New York magazine published an interview with Justice Antonin Scalia this weekend, and right off the top, we're reminded of the common Washington wisdom regarding the conservative judge: He's just so adorable. "He is smaller than his king-size persona suggests, and his manner more puckish than formal," writes Jennifer Senior, who goes on to say that Washingtonians know Scalia as "charming and disarming."
You often hear this about Scalia, that he's got charm, that he's "merry," "gregarious," and "funny." Many of the same people who loathe his views find him downright delightful. But I must confess: I don't see it. There is nothing cute or funny about a mean old man railing on, as he does in this interview, about how terrible it is that he can't go to a movie "without hearing the constant use of the F-word—including, you know, ladies using it." I don't hear a cavalier wit when he belligerently defends believing in the devil by saying, "I mean, Jesus Christ believed in the Devil! It’s in the Gospels!" There's nothing amusing about his description of gays as "destructive." I just hear a mean old bigot who is resisting modernity with every ounce of his being, the polar opposite of the cosmopolitan open-mindedness that leads to true charm and wit. He defends his unwillingness to engage in anything but right-wing media by saying, "[W]hy should I get upset every morning?" and then turns around and derides the younger generations for creating a "narcissistic society." That's not charm. Charm requires more self-awareness than this hypocrite has.
Part of the problem is that American culture positions the cantankerous old coot as a charming figure of fun, which is easier than admitting that he's a nasty tyrant. We laugh indulgently when Grandpa makes jokes about how kids these days need to pull up their pants and get a job. We giggle when our uncle tells us that if we don't drop this feminism stuff, we're never going to find a husband. You've seen Grumpy Old Men, right? The coots often do it with a twinkle and a chuckle, knowing that it's unlikely anyone will actually push back (because elders, respect, etc). "Oh, that's just Scalia being Scalia again. Isn't that cute?"
It isn't cute. It's not cute when the relatively harmless old man at the coffee shop is rambling on again about how the rappers are ruining music, and it's even more grotesque when the cranky old man in question has real political power, as Scalia does.

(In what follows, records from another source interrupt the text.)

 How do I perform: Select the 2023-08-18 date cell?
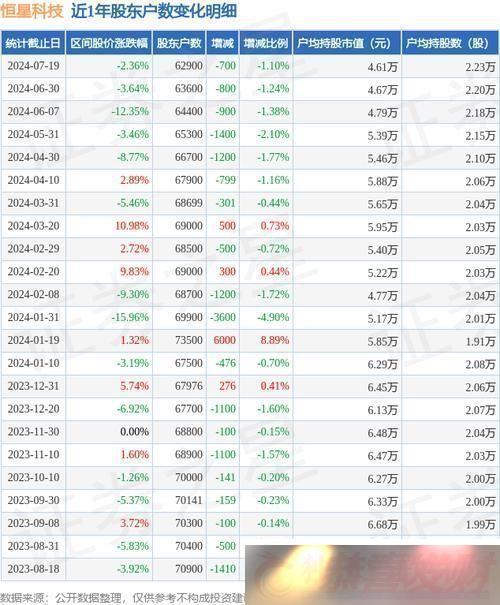[x=34, y=569]
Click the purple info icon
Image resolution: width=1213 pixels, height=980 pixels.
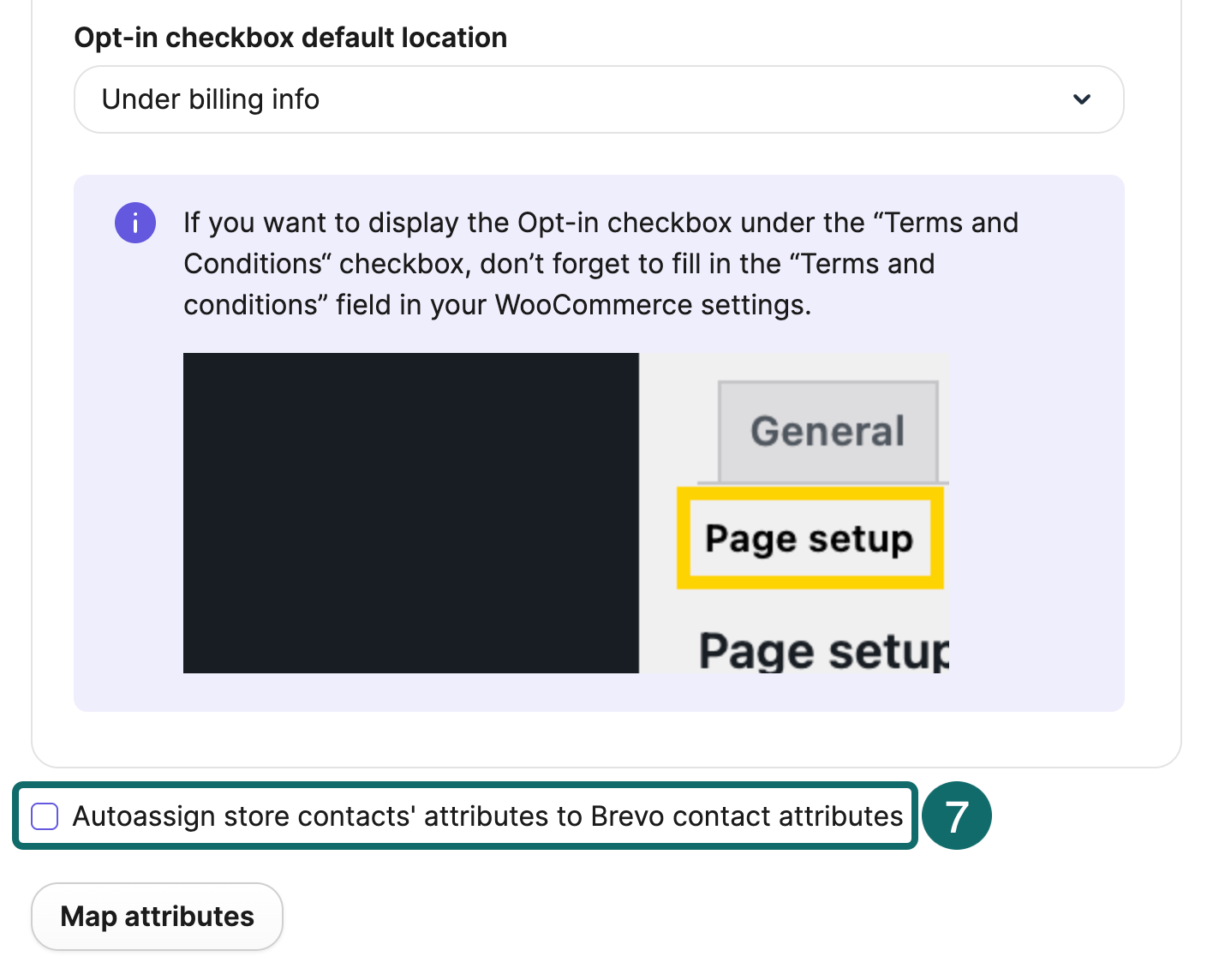pos(135,222)
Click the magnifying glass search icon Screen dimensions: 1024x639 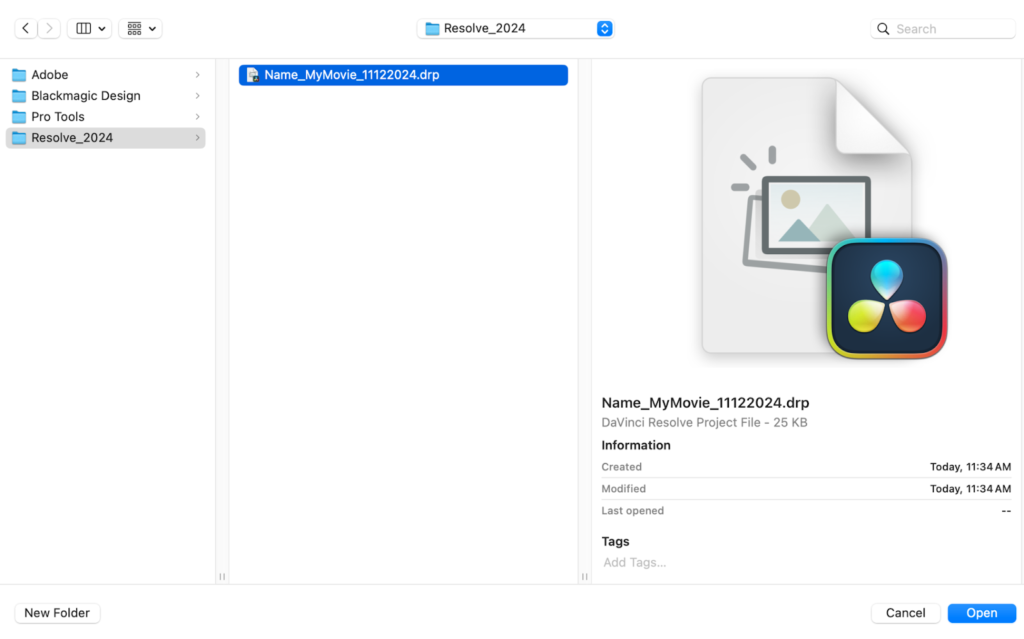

There's a third option beyond just writing men like this off as cute or actively trying to argue with them: Start practicing the disdain for them they are so good at showing the rest of the world. It might feel unnatural after living in a culture that teaches that the proper reaction to the gruff old fart is to find his shtick amusing, but with practice, you'll soon find it easy to respond to Scalia or your local grumpy grandpa with the immortal phrase, "Christ, what an asshole."